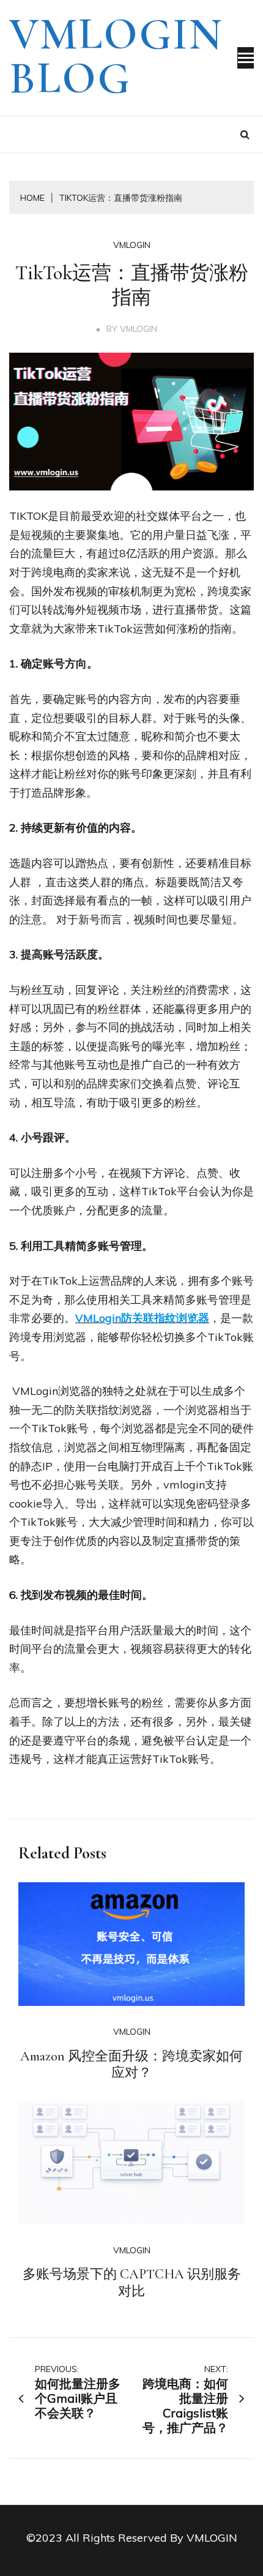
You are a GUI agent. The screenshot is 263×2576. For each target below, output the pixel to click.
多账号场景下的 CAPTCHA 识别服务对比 (132, 2282)
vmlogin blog (116, 56)
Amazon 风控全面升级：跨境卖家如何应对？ (131, 2064)
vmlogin (131, 245)
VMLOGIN (138, 328)
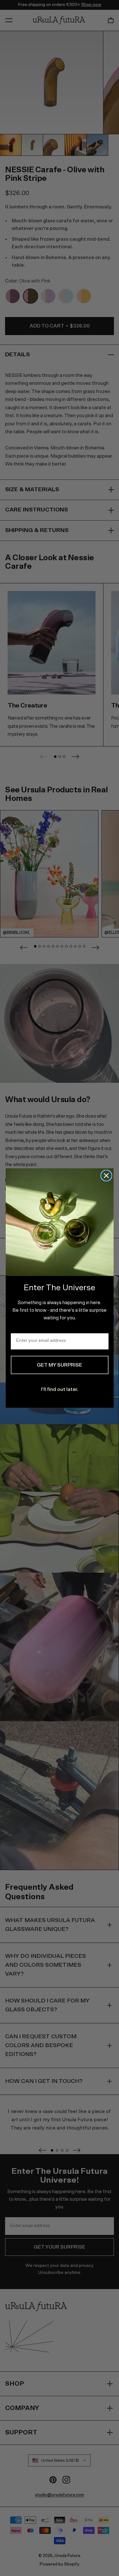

# # #

WORK REQUEST - What is needed is a verbatim copy of the lines from the line with "多账号场景下的 CAPTCHA 识别服务对比 (132, 2282)" through the last line of the listing, pictures excluded.

RESULT OF THIS TASK -
多账号场景下的 CAPTCHA 识别服务对比 (132, 2282)
vmlogin blog (116, 56)
Amazon 风控全面升级：跨境卖家如何应对？ (131, 2064)
vmlogin (131, 245)
VMLOGIN (138, 328)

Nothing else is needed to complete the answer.